This happy jumble of cleome, coreopsis, cosmos, cone flower, sweet peas, and morning glories has the power to draw me outdoors at all hours of the day to water, fertilize, and snag the weeds that elbow their way into the garden patch. Alas, there are no edibles this year — my focus has been on hardscaping, redefining the space as a whole and planting anchor shrubs. So much daily time spent amidst the purple, pink, and yellow blossoms — or checking on them from a window — has had me thinking about flora-as-vocation. Three books came to mind, by or about people (two real and one fictional) whose vocational pursuits were born from their passion for flowers. Is this not a true melding of joy and necessity? I love that notion.

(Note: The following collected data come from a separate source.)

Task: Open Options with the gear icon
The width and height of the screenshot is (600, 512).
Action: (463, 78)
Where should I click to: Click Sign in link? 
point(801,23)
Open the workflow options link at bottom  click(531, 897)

Out in the Garden by Dean Riddle.
Dean and I met hitchhiking. My cottage-mates and I were thumbing a ride on Nantucket Island in the mid-1970’s, headed out for a night of dancing. He pulled over to give us a lift in his little pick-up truck, and we’ve been friends ever since. Out in the Garden is Dean’s life story, twined with his affinity for plants, and describes the life path of a gifted plantsman and designer. A charming and heartwarming read. And I’m not saying that just because I love the author! Although his book is out-of-print, copies are available for purchase here.

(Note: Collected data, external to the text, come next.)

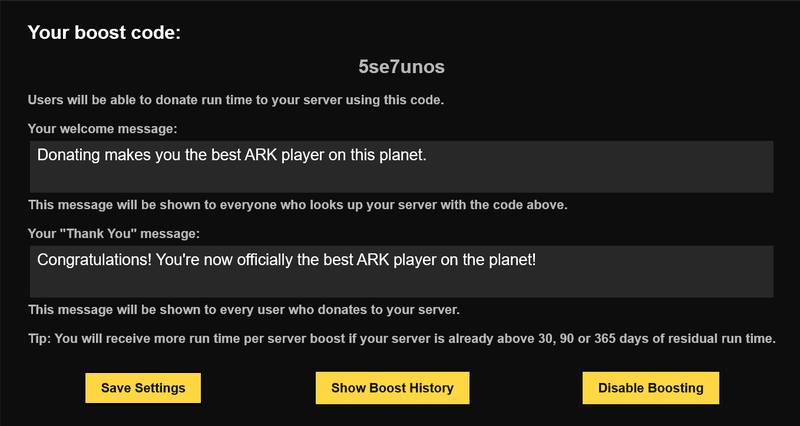Focus the "Thank You" message text box
The height and width of the screenshot is (426, 800).
tap(402, 271)
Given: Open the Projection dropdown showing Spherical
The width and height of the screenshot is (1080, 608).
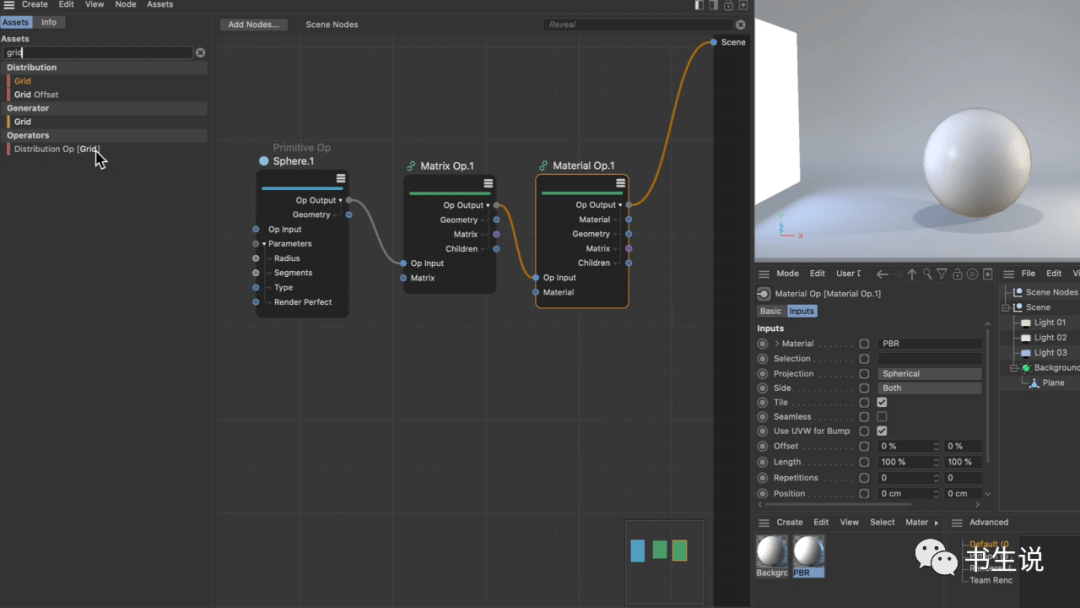Looking at the screenshot, I should click(x=930, y=372).
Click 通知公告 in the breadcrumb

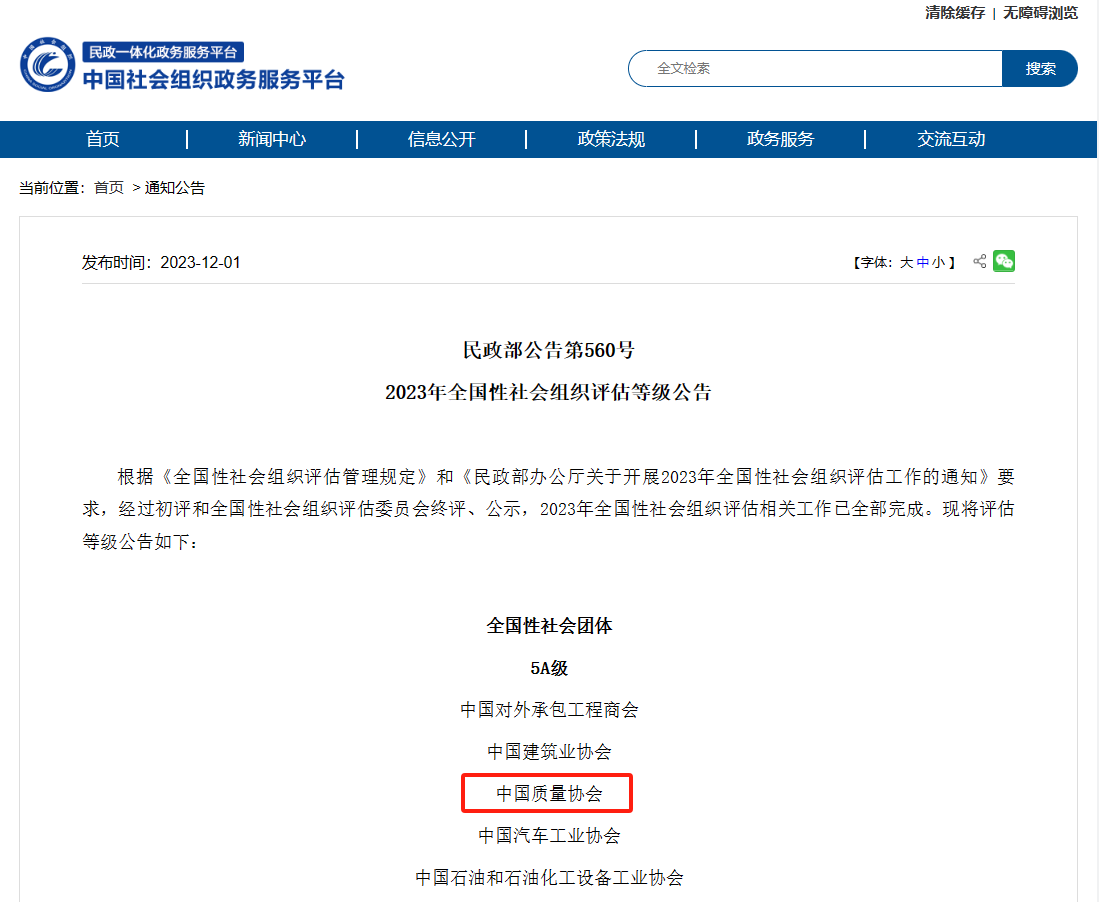175,188
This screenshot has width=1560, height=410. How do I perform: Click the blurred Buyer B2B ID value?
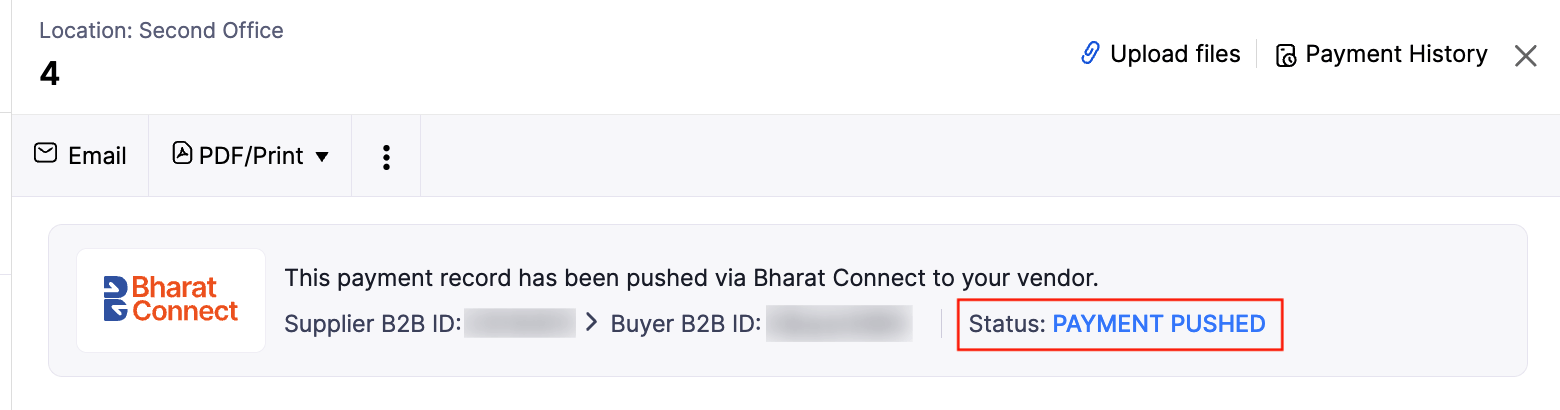pos(839,323)

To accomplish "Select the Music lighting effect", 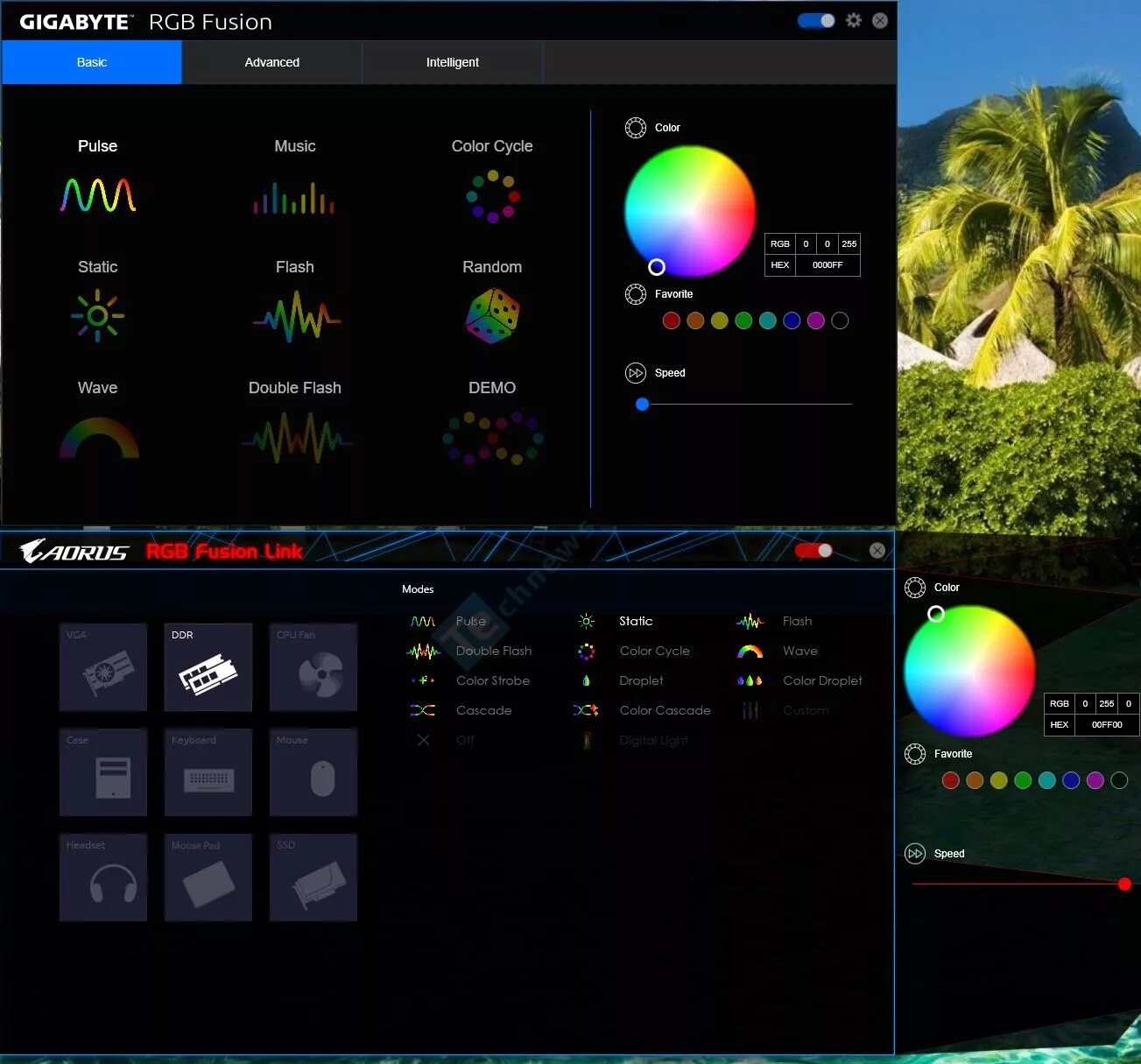I will [294, 197].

The Paper Garden by Molly Peacock.
The first time I heard about Mrs. Delany, I was in traffic, listening to a radio interview with the author. Thank goodness for the red light that gave me the opportunity to jot down the title and author’s name on a coffee cup sleeve. This book is still in the to-be-read stack next to my bed, but just looking at the reproductions of Mrs. Delany’s work that are sprinkled throughout the book are inspiration. And how encouraging I find it that she was on the other side of 50 when she found her career stride. “A meditation on late-in-life creativity,” says Molly Peacock about her biography of Mrs. Delany. From the book’s website: “Upon her second husband’s death …, she [Mrs. Delany] arose from her grief, picked up a pair of scissors and, at the age of seventy-two, created a new art form, mixed-media collage. Over the next decade, Mrs. Delany created an astonishing 985 botanically correct, breathtaking cut-paper flowers, now housed in the British Museum and referred to as the Flora Delanica.” In her video tribute to Mrs. Delany, Molly Peacock demonstrates how to make floral paper collage, suggesting fresh appreciation for the patience and skill of this 18th-century artist.
The Language of Flowers by Vanessa Diffenbaugh.

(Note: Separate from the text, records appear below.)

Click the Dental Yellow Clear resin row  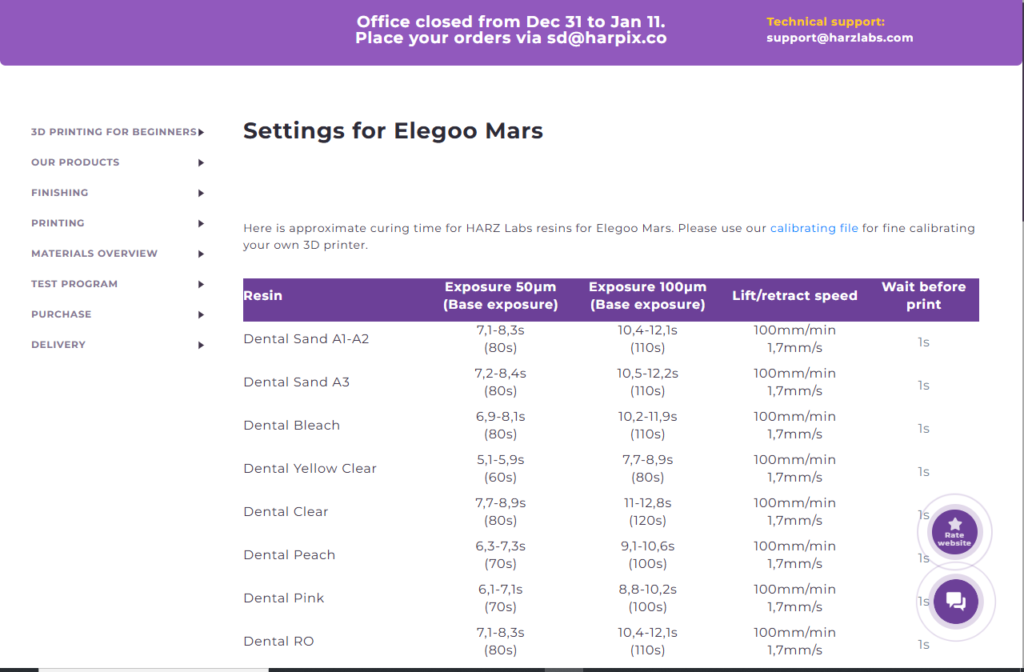pyautogui.click(x=310, y=469)
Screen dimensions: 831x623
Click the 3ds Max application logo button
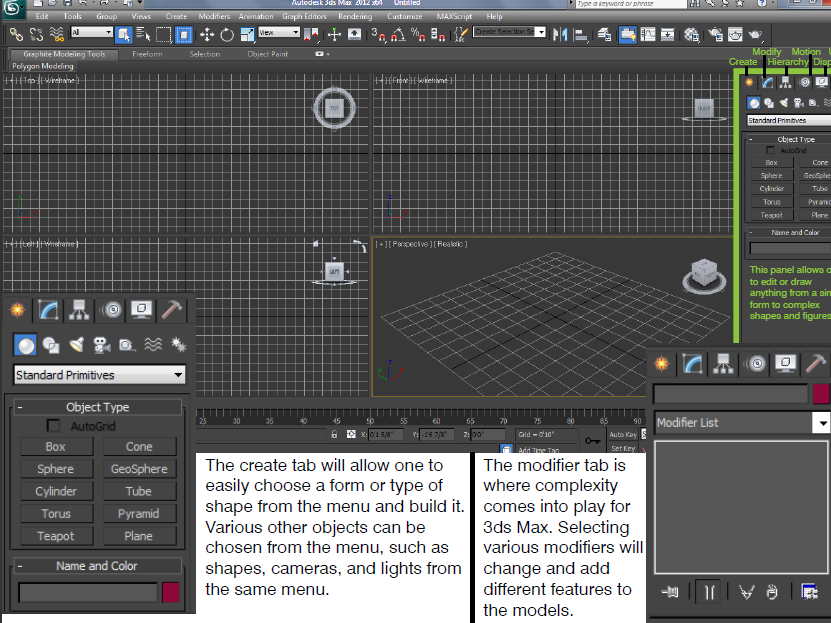click(12, 10)
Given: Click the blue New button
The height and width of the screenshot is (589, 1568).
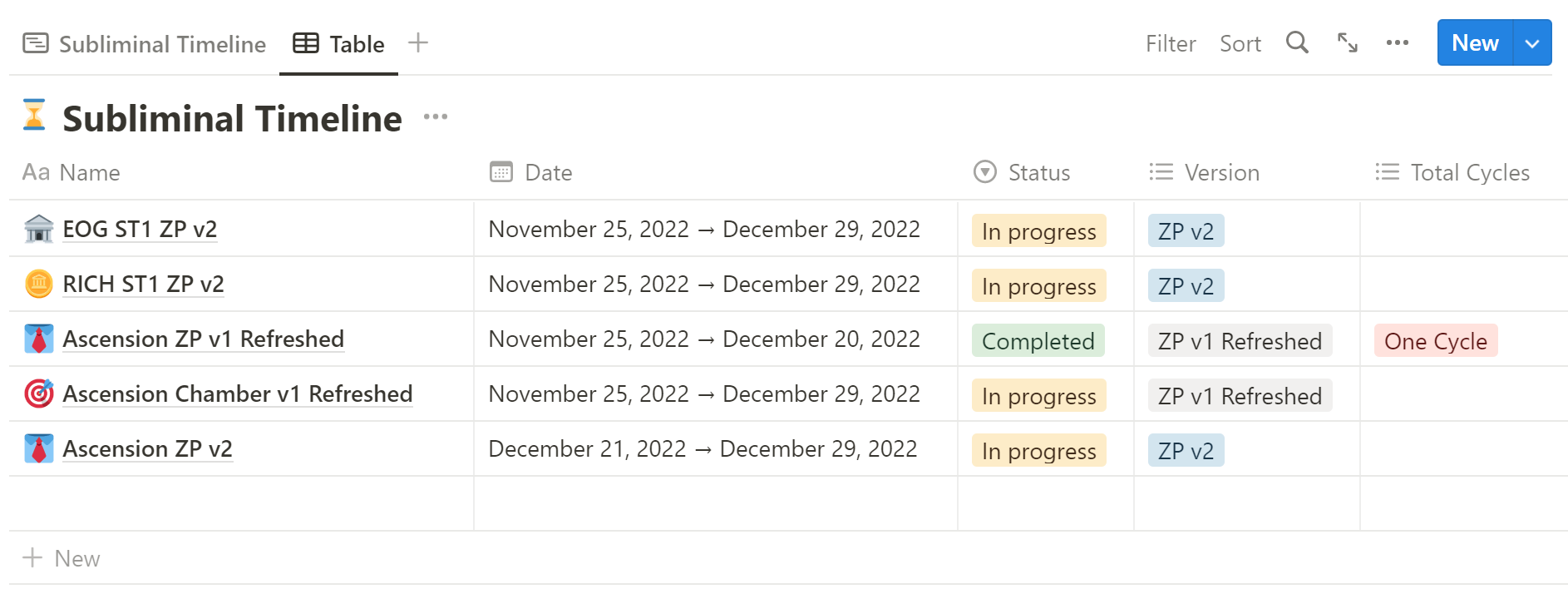Looking at the screenshot, I should pyautogui.click(x=1475, y=43).
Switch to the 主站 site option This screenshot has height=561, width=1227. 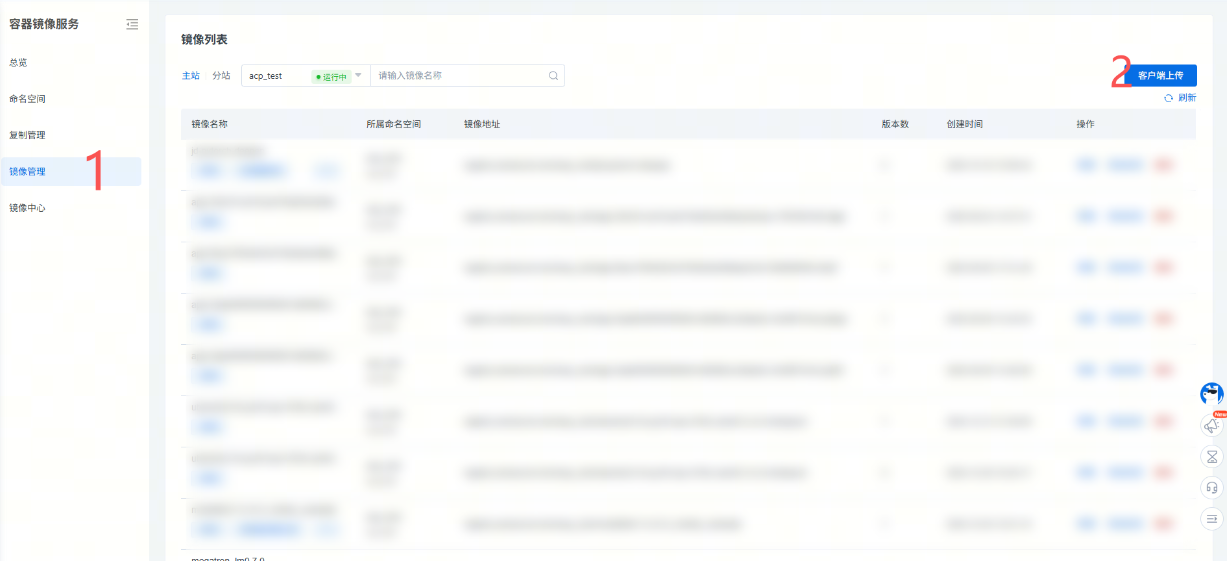click(x=190, y=76)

This is my current fiction favorite: the story of a young woman aged out of the foster care system and on the street with no education, no visible means of support, not a friend in the world. But what she does have is her recollection of the meanings of assorted flowers, as learned from one of her foster parents. I’ll tell you no more, but please let me know if you read it and love it, too!
And then there’s yarn!
The floral influence in Kristin Nicholas ‘s wool-embroidered knitwear and other knitting designs is undeniable. From her sheep farm in western Massachusetts, Kristin blogs about color, yarn, design, family life, and on occasion, the grittier realities of farming. The natural world is inseparable from her creative vision. I’ve included attending at least one of her special weekend and one-day workshops, held on the farm, on my list of things to experience in this lifetime.
This hat (photo at left) was knit with Kristin’s Julia yarn (discontinued but newly available as Colors by Kristin from Classic Elite Yarns), following her “Quarters Cap” pattern, downloadable here. By the way, this pattern is versatile and super-fun to knit, and my brother loves the results.